The third reason is improved brand recall. Brands that stand out from the rest for their approach to branding usually become points of discussion among people and the media, resulting in improved brand positioning and recall. The decriminalisation of homosexuality by the Supreme Court in 2018 played a huge role in encouraging brands to involve the LGBTQ community in their marketing campaigns. And the campaigns have in turn helped increase acceptance of the community in the public.

A lucrative pie

Globally, it is estimated that (2019), LGBT consumers have a total buying power of nearly $3.7 trillion. That’s a big pie. Compared to the global scenario, India has been slow to take on rainbow marketing. However, the pace can be attributed due to the late changes in the law. Global campaigns have moved further to go beyond the LGBT community and have moved towards what is now called inclusive advertising. 

Inclusive advertising includes marginalised communities such as the disabled or those with Down Syndrome or albinism. Recently, UK-born Elle Goldstein became the first Gucci model with Down Syndrome. In 2018, Winnie Harlow became the first model with the skin condition vitiligo to walk the ramp for Victoria Secret.

India is sure to follow suit. It has already begun breaking out of the mould. In October 2018, Vicks India launched a commercial for its Touch of Care campaign that featured the true story of a young girl named Nisha who has Ichthyosis, a genetic skin condition, and the love and care her adoptive parents shower upon her. The ad was conceptualized by Publicis Singapore and won Gold at the 2019 CLIO Awards.

Rainbow washing or pinkwashing

The effects of having an LGBTQ campaign has led to what is now called rainbow washing or pinkwashing. The term refers to brands’ use of LGBT issues to be viewed as progressive and tolerant. Companies that are accused of pinkwashing do not take any real steps to help the LGBT community such as the provision of employment opportunities or taking steps to curb workplace harassment and only support the movement for a positive brand image and the monetary benefit it brings.
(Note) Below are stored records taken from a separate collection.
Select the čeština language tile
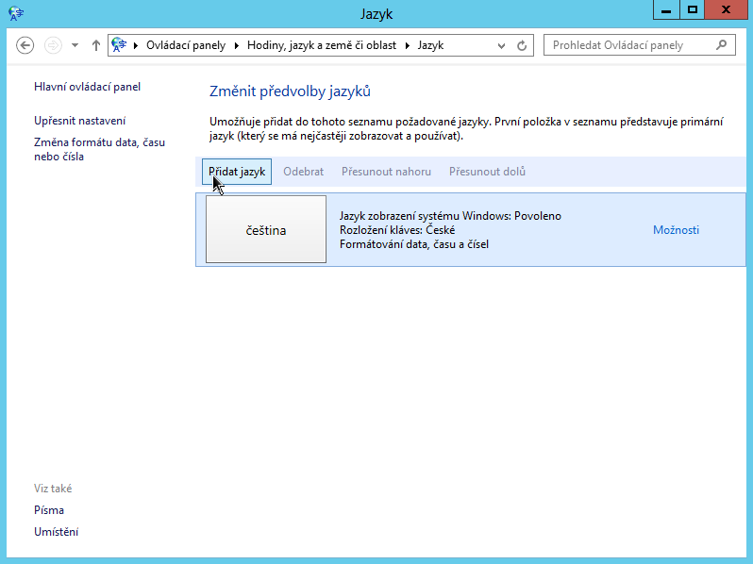This screenshot has width=753, height=564. point(266,230)
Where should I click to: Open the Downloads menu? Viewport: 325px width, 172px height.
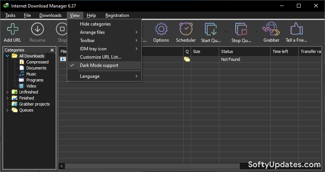50,15
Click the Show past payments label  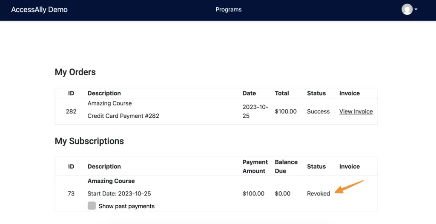[x=126, y=206]
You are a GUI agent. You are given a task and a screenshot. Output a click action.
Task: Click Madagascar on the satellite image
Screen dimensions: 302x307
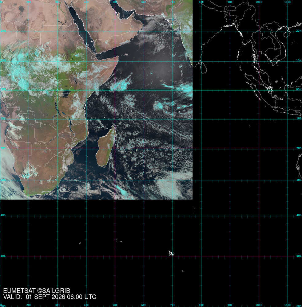105,146
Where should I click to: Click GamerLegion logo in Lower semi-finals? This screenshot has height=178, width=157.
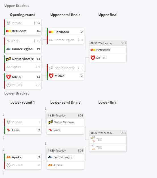[x=50, y=157]
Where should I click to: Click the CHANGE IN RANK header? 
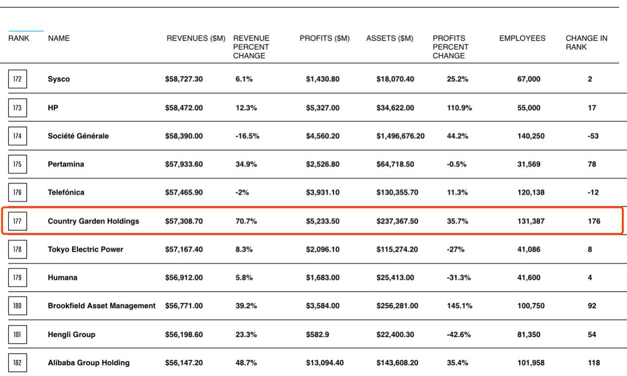click(x=586, y=43)
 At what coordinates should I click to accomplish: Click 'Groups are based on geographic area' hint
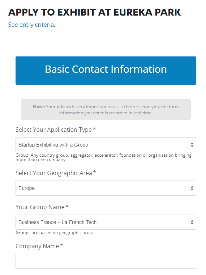point(54,233)
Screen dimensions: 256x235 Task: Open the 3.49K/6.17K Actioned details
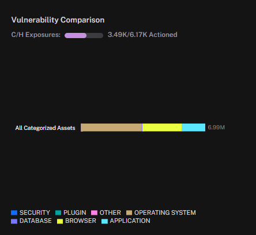[142, 35]
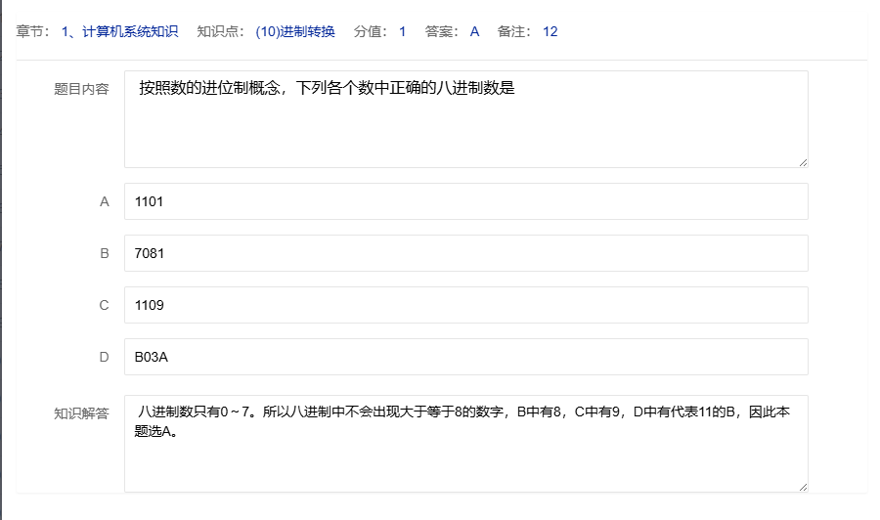
Task: Click the 知识解答 explanation text area
Action: pos(465,443)
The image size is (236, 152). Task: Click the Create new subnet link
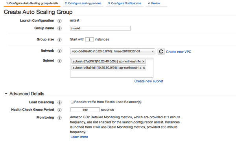pos(149,81)
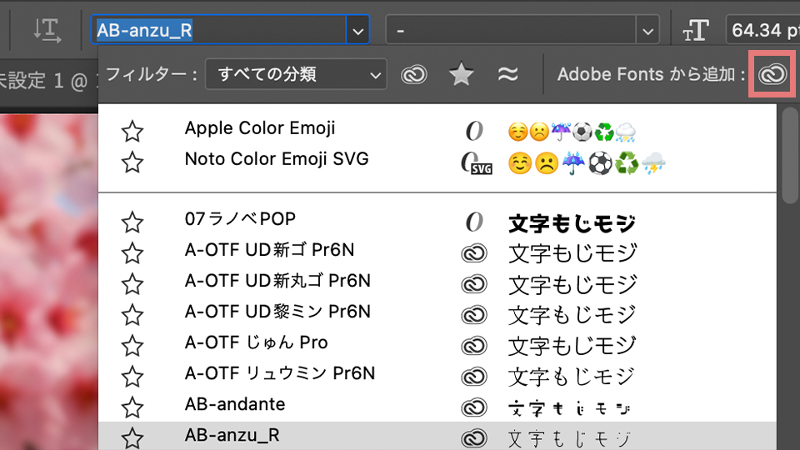This screenshot has height=450, width=800.
Task: Choose the AB-andante font entry
Action: (235, 404)
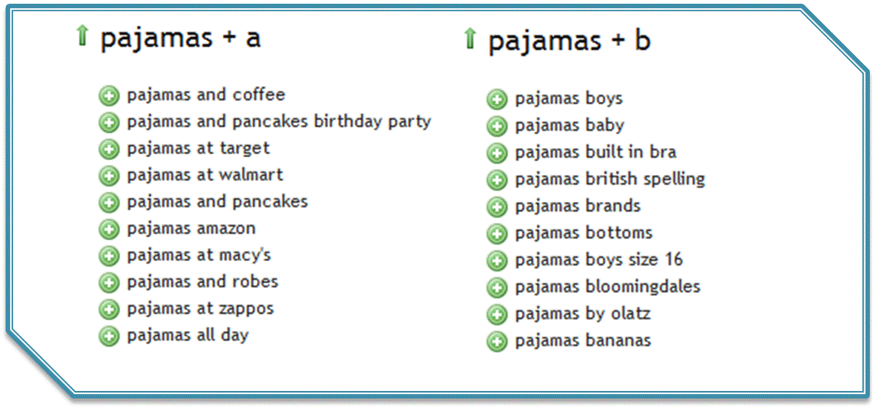Open the pajamas at macy's suggestion
Screen dimensions: 873x406
199,255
There is a section of academics, economists and socialists who say that trends such as the inclusive ad from Bhima or Gucci picking Goldstein do not necessarily mean anything to the well being of the people the campaigns target. Critics of Pink Capitalism say that such gestures only reflect the inherent tendency in capitalism to commodify the interests and aspirations of the LGBTQ community and signal exploitative practices. The companies are accused of trying to win a new segment of consumers (the LGBTQ community) rather than siding with the causes of the people.